Effectiveness is easier to define in many other fields. A baseball pitcher is effective if he allows fewer runs. A medical intervention is effective if alleviates specific symptoms and resolves a specific problem, e.g., the criteria for a successful treatment for high blood pressure is a reduction in blood pressure. However, when it comes to psychotherapy the benefits can be far more difficult to quantify particularly for individuals who are apparently successful in most areas of their lives (i.e., where criteria such as employment status, no re-hospitalizations, and other concrete indicators are not appropriate). In fact, setting concrete criteria for children and teens may be easier: better grades, no detentions, no parent reported temper outbursts. This is also true for a few diagnoses such as substance abuse, e.g., days abstinent, or eating disorders, e.g., specific weight gain or loss. However, for many other problems outcome criteria is more ephemeral, e.g., decrease in depressed mood, greater sense of well being, lower level of anxiety, improved well being, improved communication and sense of emotional connection. Thus, mental health professionals are forced to rely on criteria that is often subjective (based on either their judgment or the judgment of the client). However, concerns about this subjectivity should be tempered by the development of many valid self-report scales for problems such as depression and anxiety.

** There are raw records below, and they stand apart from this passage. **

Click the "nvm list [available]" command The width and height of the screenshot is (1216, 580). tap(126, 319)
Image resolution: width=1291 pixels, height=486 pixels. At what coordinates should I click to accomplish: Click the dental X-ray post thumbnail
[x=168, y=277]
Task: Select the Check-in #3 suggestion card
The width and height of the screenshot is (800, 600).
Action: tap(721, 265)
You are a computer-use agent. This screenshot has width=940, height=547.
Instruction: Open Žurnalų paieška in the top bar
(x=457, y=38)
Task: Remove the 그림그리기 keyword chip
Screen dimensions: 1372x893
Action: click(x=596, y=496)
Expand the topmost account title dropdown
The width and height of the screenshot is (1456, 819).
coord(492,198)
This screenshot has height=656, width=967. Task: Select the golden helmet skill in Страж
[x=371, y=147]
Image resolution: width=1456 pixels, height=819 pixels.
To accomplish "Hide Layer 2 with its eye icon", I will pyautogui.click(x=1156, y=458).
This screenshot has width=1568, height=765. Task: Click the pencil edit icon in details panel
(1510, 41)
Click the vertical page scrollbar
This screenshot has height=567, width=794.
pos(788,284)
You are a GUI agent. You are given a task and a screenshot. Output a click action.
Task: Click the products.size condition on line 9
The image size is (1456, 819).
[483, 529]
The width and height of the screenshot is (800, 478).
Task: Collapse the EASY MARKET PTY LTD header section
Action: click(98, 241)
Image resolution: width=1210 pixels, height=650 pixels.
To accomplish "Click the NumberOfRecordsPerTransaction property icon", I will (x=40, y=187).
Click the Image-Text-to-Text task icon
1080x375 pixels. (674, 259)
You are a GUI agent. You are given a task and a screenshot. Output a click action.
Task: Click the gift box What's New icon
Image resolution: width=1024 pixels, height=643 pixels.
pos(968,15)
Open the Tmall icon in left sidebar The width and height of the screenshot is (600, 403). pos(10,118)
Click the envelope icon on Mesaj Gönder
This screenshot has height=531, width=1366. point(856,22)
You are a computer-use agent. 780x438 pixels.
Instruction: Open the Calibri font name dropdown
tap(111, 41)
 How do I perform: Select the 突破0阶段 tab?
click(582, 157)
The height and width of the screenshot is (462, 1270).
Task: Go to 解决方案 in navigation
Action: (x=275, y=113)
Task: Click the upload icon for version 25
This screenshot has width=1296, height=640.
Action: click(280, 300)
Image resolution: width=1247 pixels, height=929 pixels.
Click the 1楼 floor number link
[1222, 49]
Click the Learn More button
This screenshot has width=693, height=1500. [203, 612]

The Second Question: Who determines effectiveness?:
The other preliminary question is perhaps even more complicated: who should define effectiveness? Years ago when I worked in a mental health center there was a psychiatrist who consistently asserted, “the customer is always right” when it came to determining appropriate care, treatment. The problem was that this was not always true (to most of us, and to him as well most likely). Patients diagnosed with a serious mental illness stopped taking their medications, deteriorated markedly (became psychotic, suicidal etc), and offered suffered much acute distress. Moreover, even when considering less troubled clients, many therapists can quickly cite examples of client choices, actions, beliefs, feelings and the like, they (and most others) considered highly problematic, e.g., deciding to continue an affair, refusing to stop drinking or using drugs or being unwilling to work on lessening a specific phobia or compulsive behavior. While these examples beg the question, why not let therapists be the arbitrators of effectiveness, there are many problems with this position. First, and perhaps foremost (particularly in private practice settings) is that the client is indeed the customer and if the client is not pleased, does not find the therapy effective, the client is likely to stop attending therapy. Second, because the benefits of therapy are often subjective the client’s experience of therapy, whether it is indeed helpful, is likely what matters. Third, there is an increasing volume of research (see the work of Scott Miller, Barry Duncan, John Norcross and Michael Lambert, to name a few) who clearly and consistently find that clients’ satisfaction with and perception of benefit are really the most effective measure to determine whether therapy is indeed helpful, i.e., effective. Clearly there are exceptions to this position. However, the preponderance of evidence strongly suggests that effectiveness is best assessed by asking clients whether they are feeling helped, benefiting from, therapy.
*Anton, Barry, Ph.D., The Collaborative Psychologist: An Inter-Professional mental Health Practice Model in an Era of Healthcare Reform. Illinois Psychologist Association, Annual Convention, November, 7, 2014.